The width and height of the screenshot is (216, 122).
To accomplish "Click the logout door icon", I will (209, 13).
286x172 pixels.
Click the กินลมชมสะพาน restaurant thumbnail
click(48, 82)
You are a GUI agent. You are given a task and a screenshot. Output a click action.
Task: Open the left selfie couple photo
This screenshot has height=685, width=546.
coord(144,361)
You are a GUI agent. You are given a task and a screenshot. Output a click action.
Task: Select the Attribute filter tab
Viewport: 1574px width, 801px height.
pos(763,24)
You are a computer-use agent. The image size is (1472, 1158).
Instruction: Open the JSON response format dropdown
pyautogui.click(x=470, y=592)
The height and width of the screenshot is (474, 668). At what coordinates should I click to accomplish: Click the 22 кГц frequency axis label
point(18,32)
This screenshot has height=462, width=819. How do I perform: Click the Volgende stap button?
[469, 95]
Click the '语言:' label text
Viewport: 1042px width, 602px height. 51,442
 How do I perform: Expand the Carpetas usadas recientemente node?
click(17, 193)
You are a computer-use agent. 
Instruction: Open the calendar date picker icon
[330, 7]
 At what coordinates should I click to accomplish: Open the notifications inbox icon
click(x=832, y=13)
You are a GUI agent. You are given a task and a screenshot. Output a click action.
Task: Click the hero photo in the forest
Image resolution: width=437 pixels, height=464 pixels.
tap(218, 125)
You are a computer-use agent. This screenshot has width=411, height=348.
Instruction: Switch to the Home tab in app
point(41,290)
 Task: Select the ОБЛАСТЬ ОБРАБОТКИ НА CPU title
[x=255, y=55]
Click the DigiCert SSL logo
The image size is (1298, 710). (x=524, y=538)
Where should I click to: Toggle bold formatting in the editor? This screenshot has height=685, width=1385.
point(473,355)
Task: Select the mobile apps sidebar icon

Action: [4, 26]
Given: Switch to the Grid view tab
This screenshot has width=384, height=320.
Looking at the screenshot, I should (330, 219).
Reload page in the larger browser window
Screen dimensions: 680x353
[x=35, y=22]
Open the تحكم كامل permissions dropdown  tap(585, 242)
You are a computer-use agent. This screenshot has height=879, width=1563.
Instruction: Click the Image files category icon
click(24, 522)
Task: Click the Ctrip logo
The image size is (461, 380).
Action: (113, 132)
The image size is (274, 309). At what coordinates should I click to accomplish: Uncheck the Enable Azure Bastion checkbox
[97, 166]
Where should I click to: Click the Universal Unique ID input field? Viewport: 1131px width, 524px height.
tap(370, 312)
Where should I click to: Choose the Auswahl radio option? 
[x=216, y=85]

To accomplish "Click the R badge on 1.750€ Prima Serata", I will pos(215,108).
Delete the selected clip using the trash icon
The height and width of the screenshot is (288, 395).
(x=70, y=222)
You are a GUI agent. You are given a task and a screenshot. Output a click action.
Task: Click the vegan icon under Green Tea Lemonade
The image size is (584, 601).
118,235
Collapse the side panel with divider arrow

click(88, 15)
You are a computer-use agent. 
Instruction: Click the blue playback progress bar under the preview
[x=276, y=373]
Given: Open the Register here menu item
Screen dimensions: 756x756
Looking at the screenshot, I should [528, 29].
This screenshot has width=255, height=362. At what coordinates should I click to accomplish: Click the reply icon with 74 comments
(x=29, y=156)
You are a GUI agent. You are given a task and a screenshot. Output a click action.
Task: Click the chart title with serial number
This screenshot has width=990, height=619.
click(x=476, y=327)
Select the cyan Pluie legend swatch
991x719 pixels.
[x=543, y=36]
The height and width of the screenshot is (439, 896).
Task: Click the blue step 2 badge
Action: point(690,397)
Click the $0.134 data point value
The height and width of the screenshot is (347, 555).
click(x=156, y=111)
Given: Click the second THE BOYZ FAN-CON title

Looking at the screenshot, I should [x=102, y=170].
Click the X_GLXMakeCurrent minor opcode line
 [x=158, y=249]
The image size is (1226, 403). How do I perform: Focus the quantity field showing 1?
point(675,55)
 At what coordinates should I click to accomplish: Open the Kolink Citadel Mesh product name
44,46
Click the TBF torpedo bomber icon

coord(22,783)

⁂

Count the lines in the records above that contain the word "dimensions". Give only the number.

CORRECT RESPONSE:
2